As the No. 1 seed in the Western Conference, the Warriors faced the eighth-seeded Houston Rockets in the first round of the playoffs. In Game 5 of the series, Thompson became the first player in NBA history to make at least seven three-pointers in consecutive playoff games, as he helped the Warriors advance through to the second round with a 4–1 victory, stepping up with Curry out injured. The Warriors went on to defeat the Portland Trail Blazers 4–1 in the second round, moving on to the Western Conference Finals where they faced the Oklahoma City Thunder. After being down 3–1 following a Game 4 loss, Thompson helped the Warriors rally in Games 5 and 6 to even the series at 3–3. In Game 6, Thompson made 11 three-pointers (Note: NBA record three-pointers in a playoff game at the time; Damian Lillard surpassed Thompson with twelve three-pointers on June 1, 2021, in a double overtime game.) and scored 41 points, as the Warriors forced a Game 7 with a 108–101 victory. With a Game 7 96–88 victory, the Warriors became the tenth team to rally from a 3–1 deficit and win a postseason series. The Warriors went on to lose to the Cleveland Cavaliers in the 2016 NBA Finals in seven games, despite being up 3–1 in the series.

====Second NBA championship (2016–2017)====
Thompson opened the first six games of the 2016–17 season shooting 11-of-53 from 3-point range (20.75 percent). In the last 11 games of November, he then went a combined 39-of-84 from three-point range (46.4 percent). On December 5, 2016, Thompson scored a career-high 60 points (shooting 21-of-33 and 8-of-14 on three-pointers) in 29 minutes over just three quarters in a 142–106 victory over the Indiana Pacers, becoming the first player in NBA history to score 60 points in less than 30 minutes of action. Thompson had an NBA season-high and career-best performance for the highest-scoring output by a Warriors player in more than 42 years. His 40 first-half points tied him for second-most scored in a half over the past decade. Thompson also became the first Warrior to score 60 points since Hall of Famer Rick Barry's 64 on March 26, 1974, joining Barry and Naismith honorees Wilt Chamberlain and Joe Fulks as the only Warriors players to do so. On January 26, he was named a Western Conference All-Star reserve for the 2017 NBA All-Star Game. He participated in the Three-Point Contest, but he failed to defend his title as he was eliminated in the first round. On April 4, 2017, he scored 41 points (his 10th career 40-point game) in a 121–107 victory over the Minnesota Timberwolves. The Warriors finished the season as the first seed in the West with a 67–15 record.
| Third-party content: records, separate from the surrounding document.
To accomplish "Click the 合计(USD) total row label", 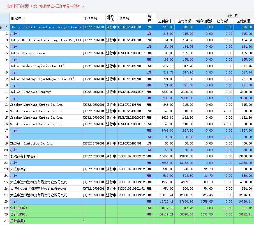I will 19,208.
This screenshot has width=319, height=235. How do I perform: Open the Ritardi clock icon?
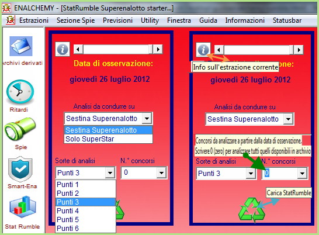(x=20, y=92)
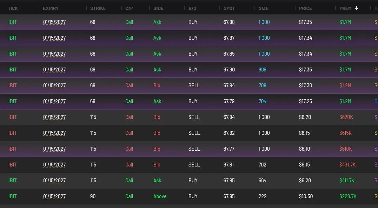Screen dimensions: 378x208
Task: Click the STRIKE column header
Action: tap(98, 8)

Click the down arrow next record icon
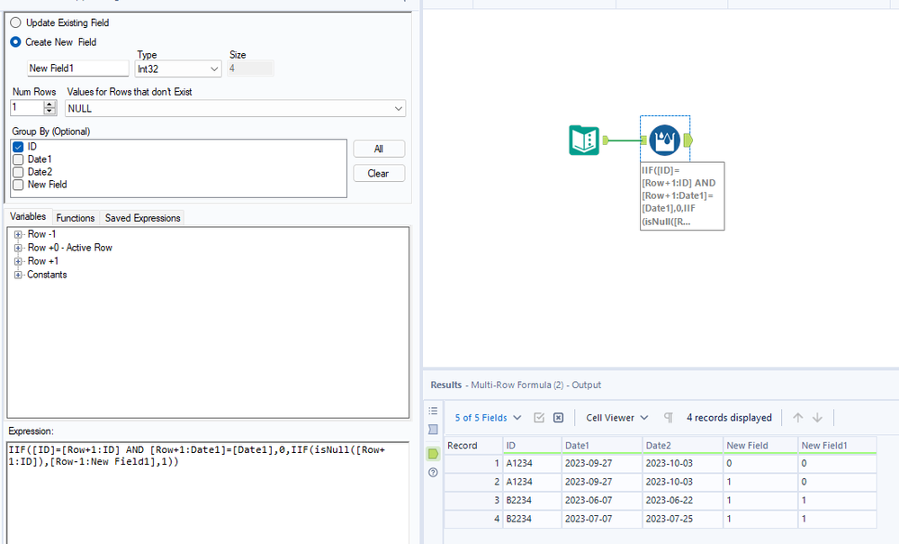pyautogui.click(x=818, y=418)
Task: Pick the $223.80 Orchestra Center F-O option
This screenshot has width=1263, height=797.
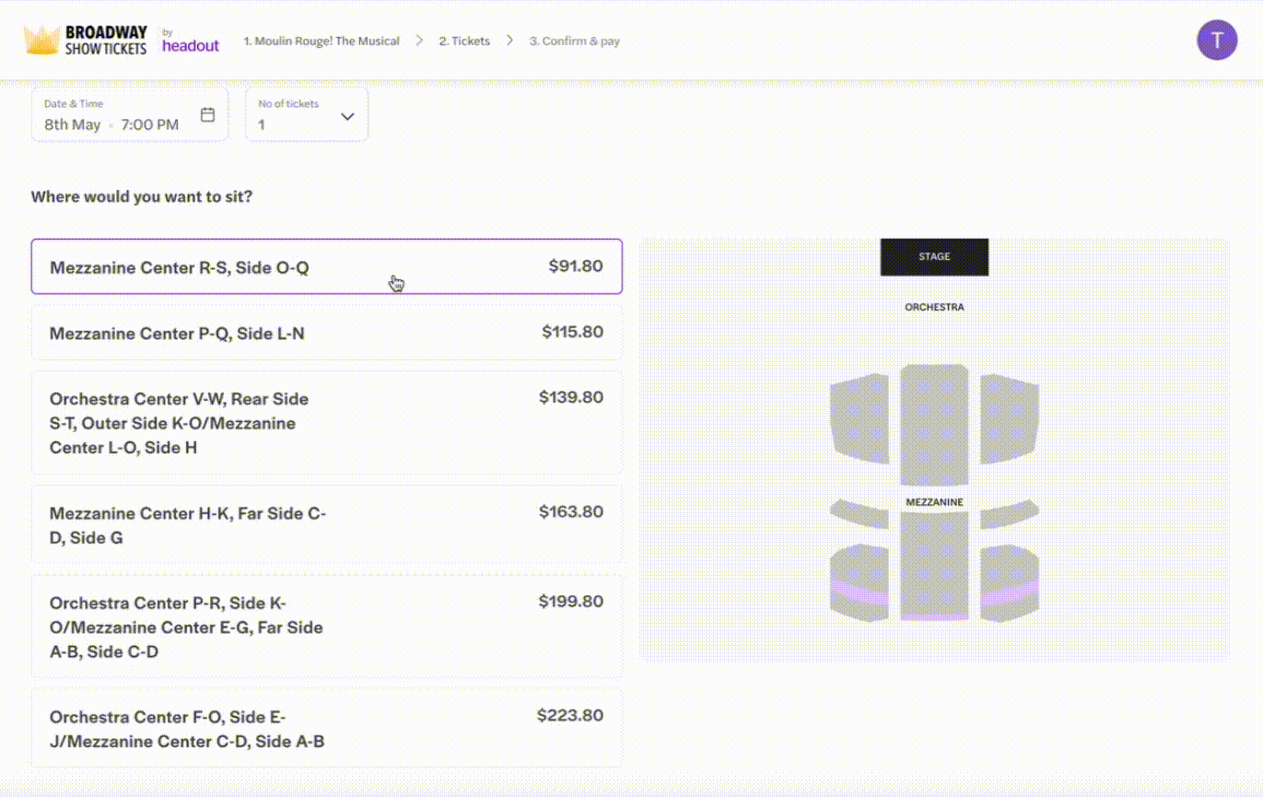Action: click(326, 728)
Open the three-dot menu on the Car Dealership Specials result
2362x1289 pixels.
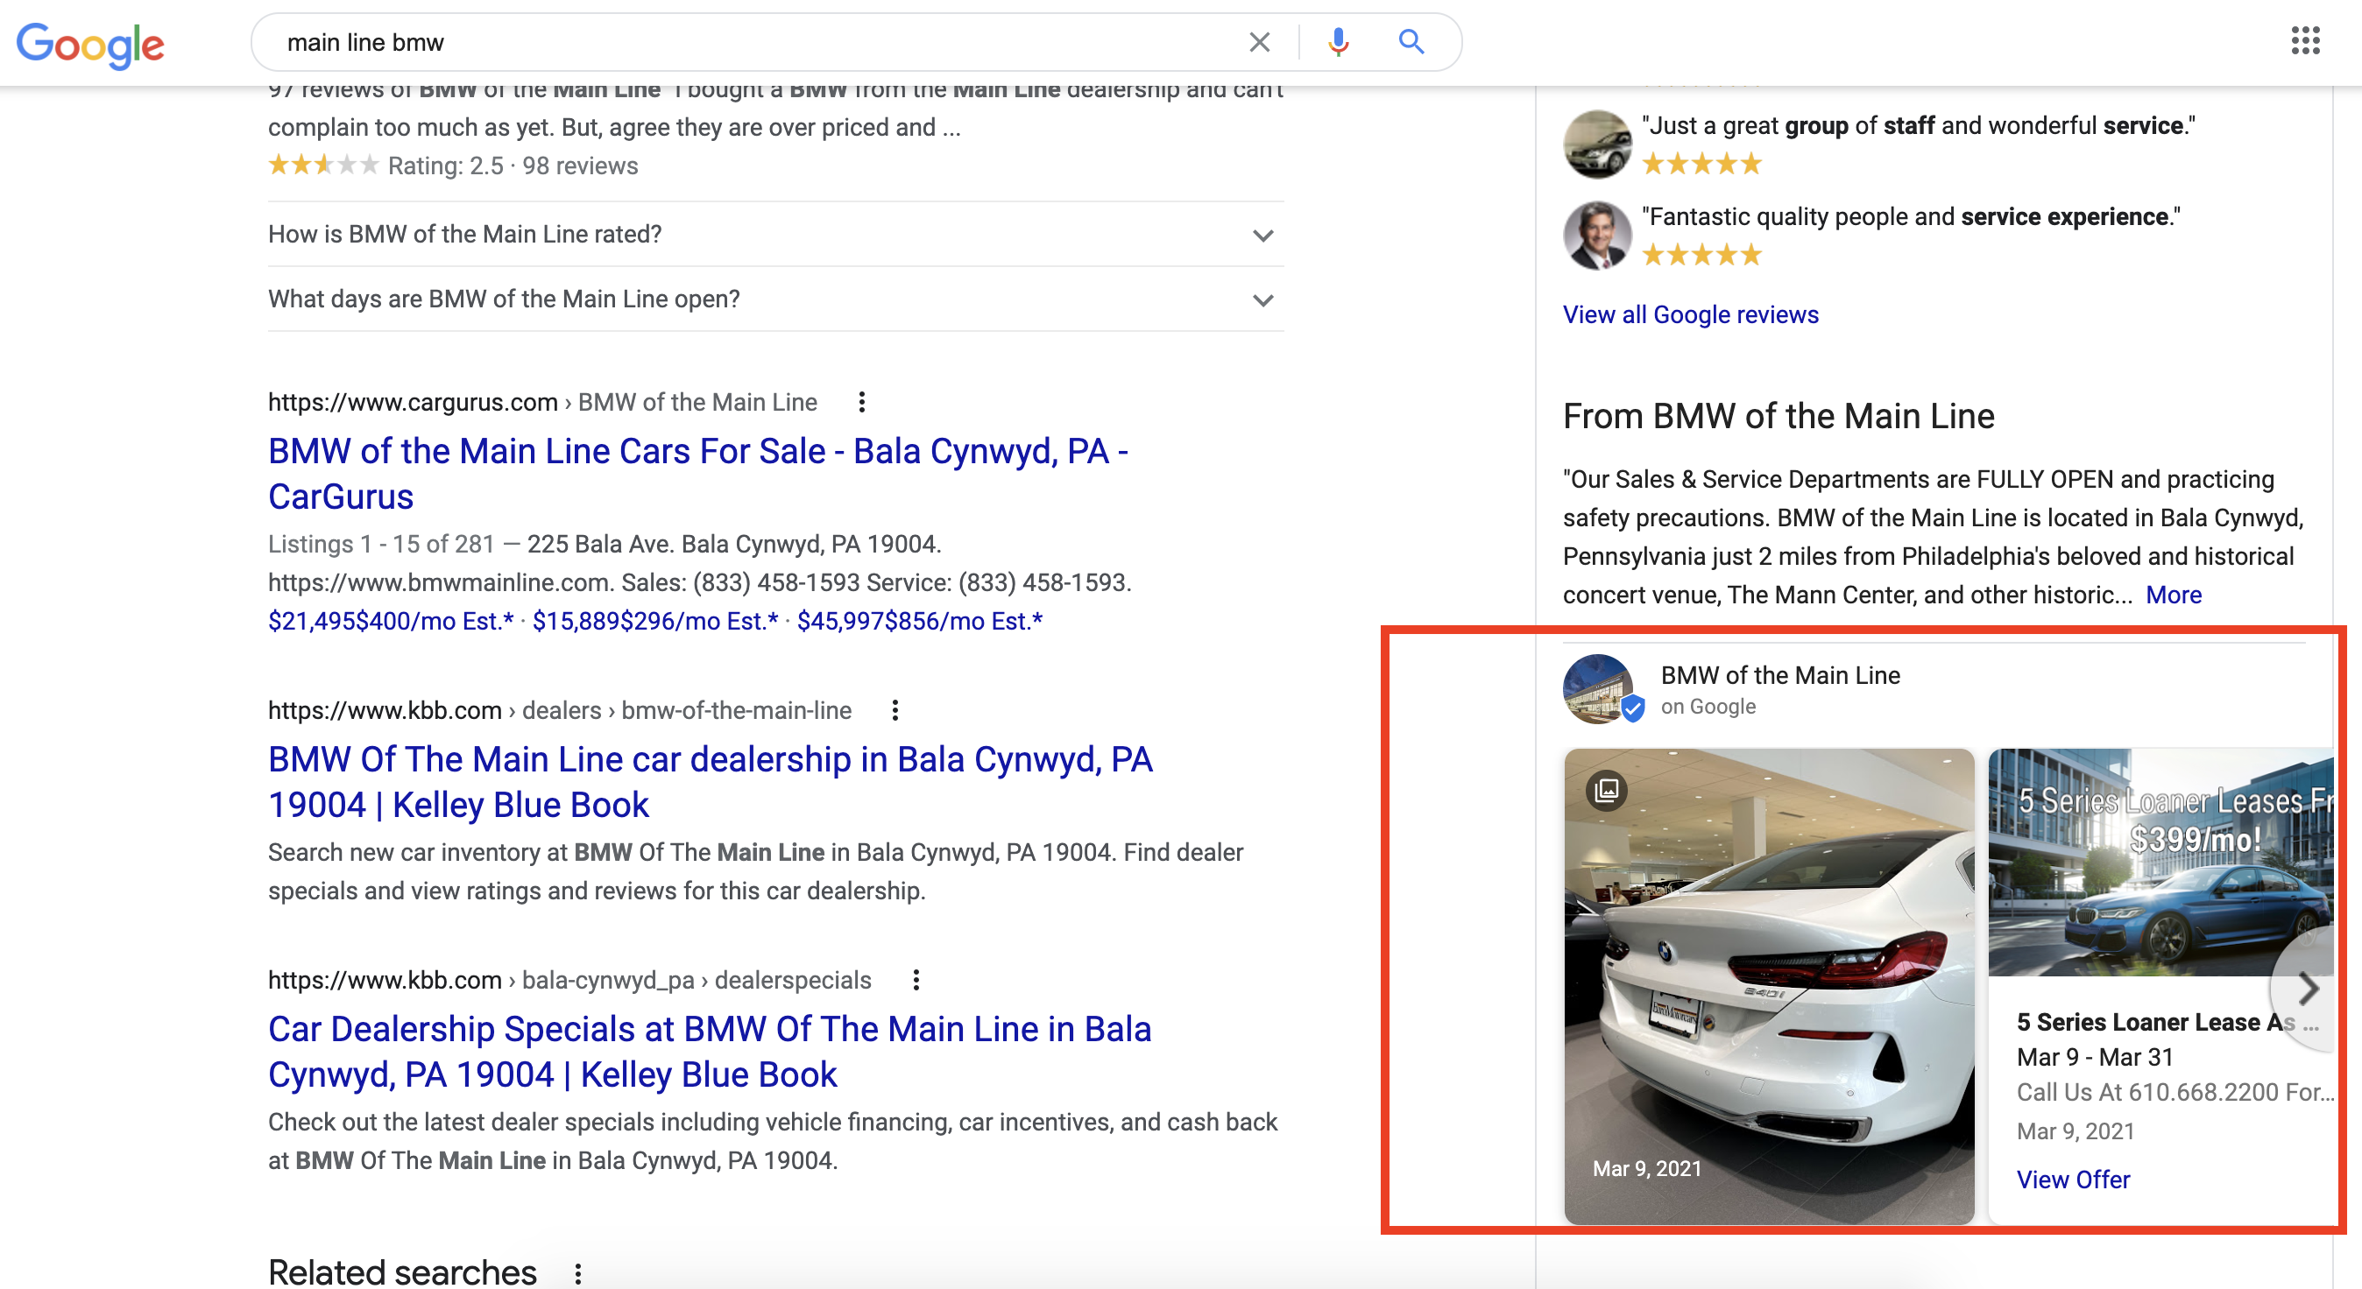point(915,979)
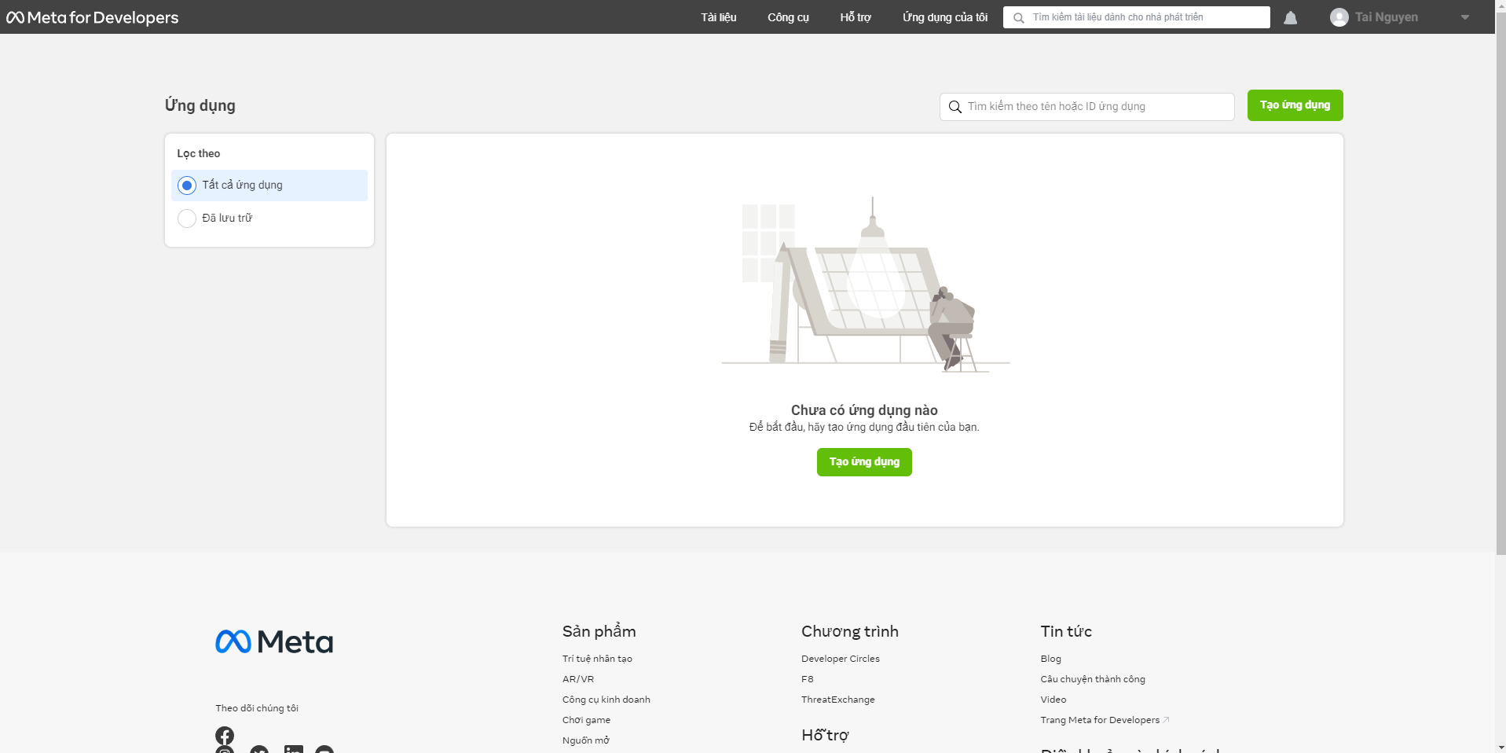Expand the account dropdown arrow

click(1464, 17)
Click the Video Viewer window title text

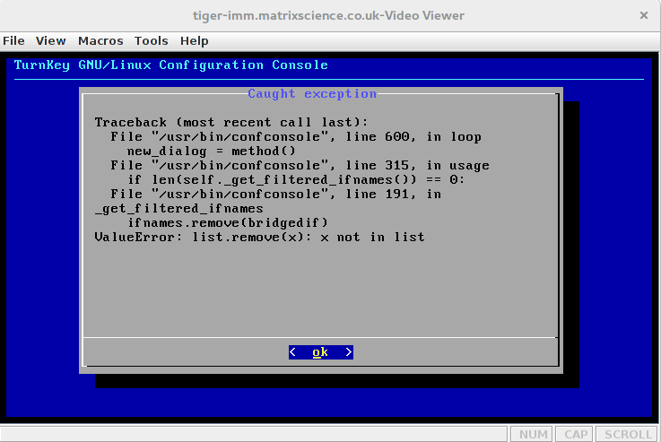point(330,15)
Thompson struggled with his shooting for extended stretches during the playoffs, but his defense against opposing guards like Damian Lillard, Patty Mills, and Kyrie Irving stood out. Following a 129–115 victory in Game 4 of the Western Conference Finals over the San Antonio Spurs, the Warriors reached their third straight NBA Finals series, becoming the first team in league history to start the playoffs 12–0. Thompson helped the Warriors win their second championship in three years with a 4–1 series win over the Cleveland Cavaliers in the 2017 NBA Finals. The Warriors finished the playoffs with a 16–1 record, the best postseason winning percentage in NBA history.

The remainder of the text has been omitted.